I was going to say that I don’t worry about my physical appearance, but that’s not true. I don’t worry about whether or not other people approve of my physical appearance.
I’m much more concerned about physical appearance for health, rather than some weird society-established aesthetic of what somebody my age is supposed to look like. I’m more focused on going to the gym and taking care of myself, but it’s for totally different reasons than why I would have gone to the gym 20 years ago.
What do you love the most about being your age?
One of the things that has really surprised me is the idea that women my age are supposed to start fading. That we’re not supposed to be sexy, we’re not supposed to be the love interest. And my experience has been quite the opposite.
I love the fact that I’ve really got my head on now. I feel very secure in my own skin, and I’m still young enough to do pretty much anything I did in my 30s. I don’t have any physical limitations at this point in my life.
I love that I have the wisdom that I have, as well as the physical potential to do whatever I want. If I want to go climb a mountain in a year, it doesn’t feel like that’s a crazy idea. Or if I want to run a marathon — although that is crazy! But if I wanted to, I feel like I could.
What’s the hardest thing about being your age?

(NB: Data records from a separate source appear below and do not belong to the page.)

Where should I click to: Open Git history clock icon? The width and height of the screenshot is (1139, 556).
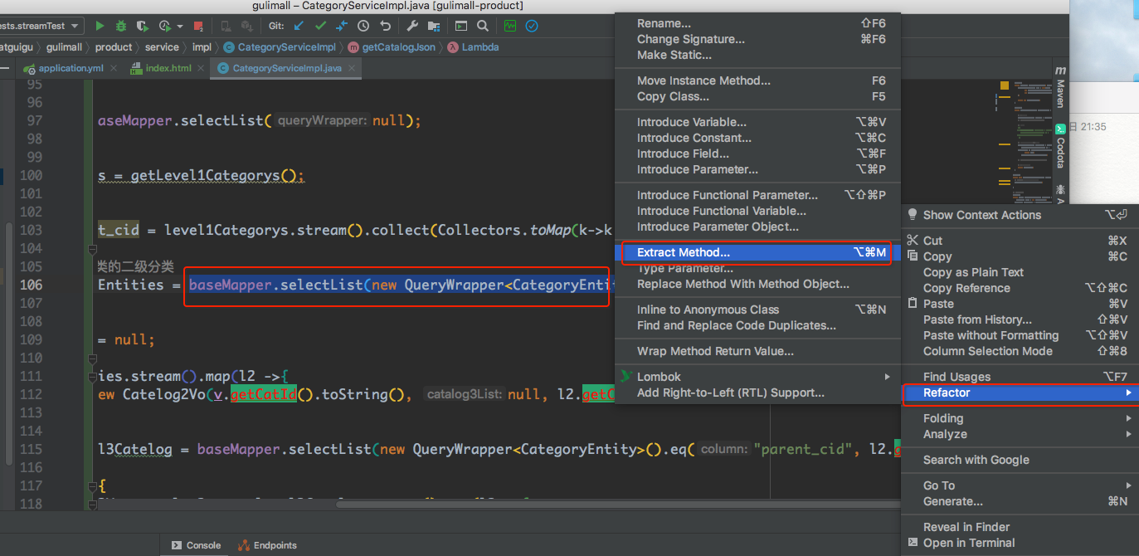(x=363, y=27)
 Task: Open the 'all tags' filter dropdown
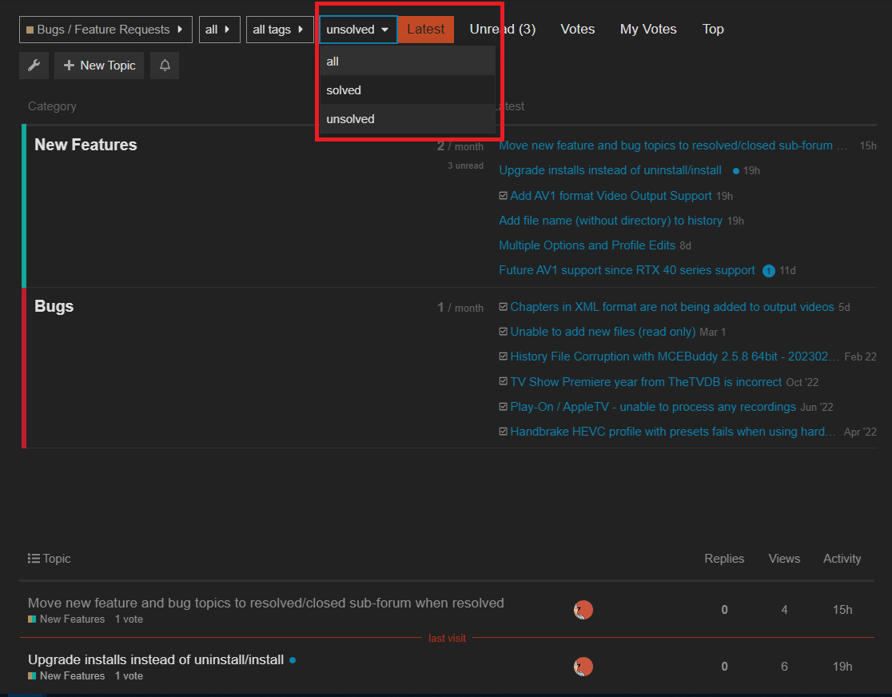(x=279, y=30)
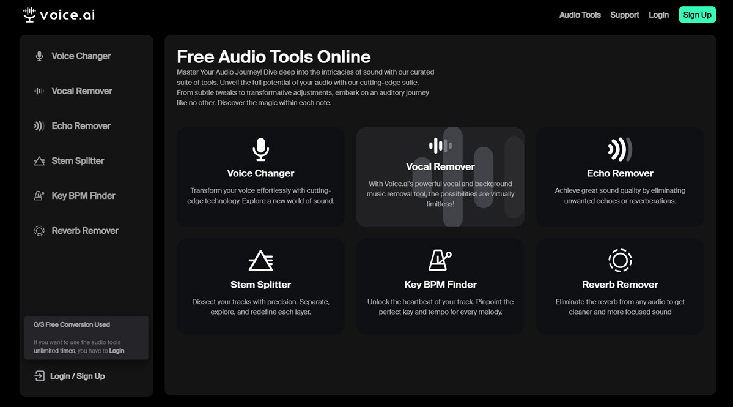Open the Audio Tools menu
Screen dimensions: 733x407
click(580, 15)
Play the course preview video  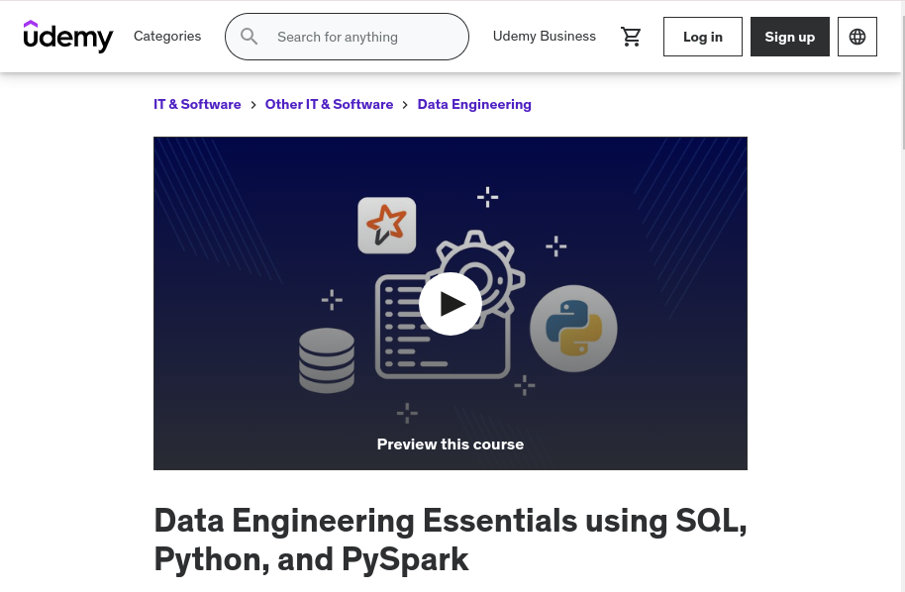(451, 304)
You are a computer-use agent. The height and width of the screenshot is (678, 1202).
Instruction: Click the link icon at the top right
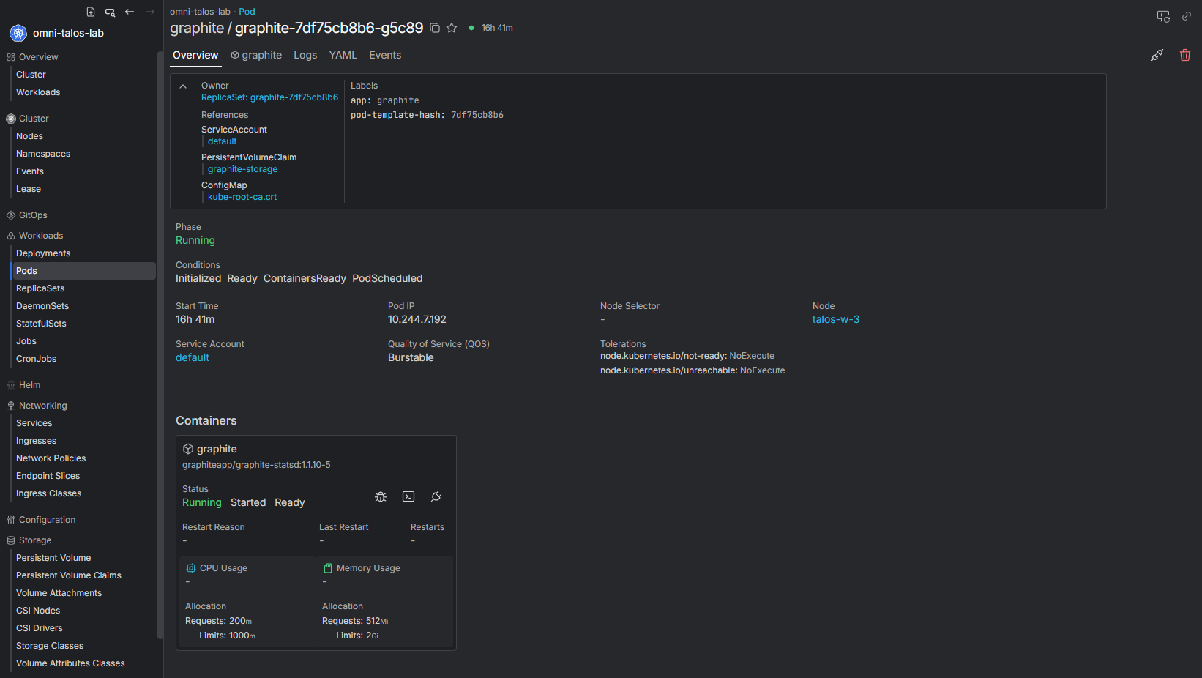pyautogui.click(x=1187, y=16)
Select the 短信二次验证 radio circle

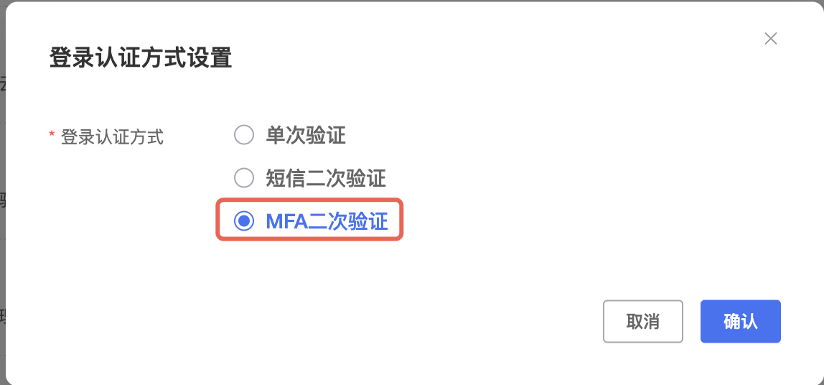[244, 177]
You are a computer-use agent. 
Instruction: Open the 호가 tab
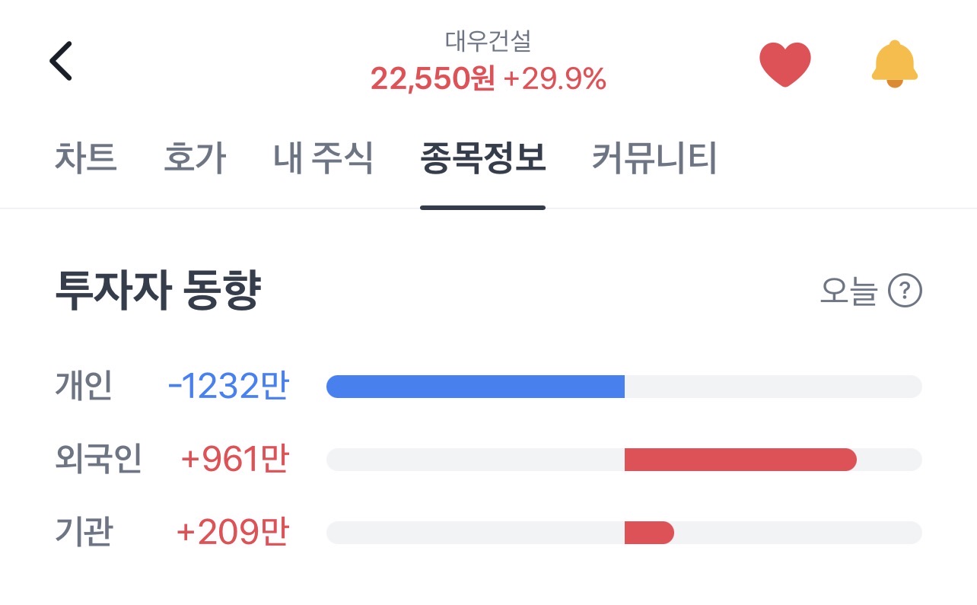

I guess the hardest thing is going to the doctor! Going to the doctor and saying, “I don’t drop weight like I used to. Is everything all right?” And the doctor says, “Oh, well, welcome to 48!” It’s on my mind because I have a checkup tomorrow. That’s the hardest thing — having someone say, “Reading glasses, it’s time!”
What barriers have you had to overcome to do what you love?
For most of my adult life, I was a practicing attorney. I was an engineer first, and then I went to law school and became an attorney. And I was a very successful unhappy attorney.
So I had to make a change, and that’s when I became a full-time writer and photographer. And I think probably the biggest barrier, surprisingly, was getting over myself. There’s a lot of ego attached to being able to go to a party and say, “I’m a lawyer” — puffed up and pompous, that kind of thing.
And it took me longer than I would have expected to let go of that.
Tell us about a time when you felt judged about your age.
Most of the age-related judgment I experienced was when I was much younger, actually! I was really young when I graduated from high school and college. I finished high school when I was 16, and I was 17 when I went to college. I turned 21 six weeks before I finished college, so I couldn’t even legally drink until right before I graduated. There was a lot of that: “You’re too young for this.” I’ve always looked younger than I am, so people have always thought I’m quite a bit younger than I actually am.
I graduated with an engineering degree and went to work at an engineering company in Houston. I was very young, a woman and black — at an engineering company. That was a lot for people to have to grasp at the time, in the late ’80s.
I’d go on a business trip and I’d be too young to rent a car because the minimum age was 26. Here I am, I’m an engineer, I’m responsible, I’ve got a good job, but I can’t even rent a car. So I remember thinking a lot about that kind of thing.
And now, if anything, I feel like almost the opposite. I forget that I’m 48. I don’t get a lot of discrimination now. This may sound arrogant, but I feel like nobody would dare! I don’t really put up with stuff like that.
What are your hopes for the future?
I come from a line of long livers. Assuming I don’t get hit by a bus, the gene pool I’m swimming in says that I’ve got pretty much my life again to live. It’s realistic for me to think that I could live to 96.
That’s incredibly exciting because I don’t have to learn to walk or read or speak during that time, like I did during my first 48 years. That’s so much potential.
I hope I never stop stretching myself to learn and experiment and try new things and see new places. Travel is a huge value of mine. I will shoot until my hands are too weak to hold a camera, and I will travel until it’s too dangerous for me to get on a plane.
For my peers and for young men and women who are coming up behind me, I hope they feel the same way. I wish for everybody to look at their lives as a whole carpet of potential laid out in front of them.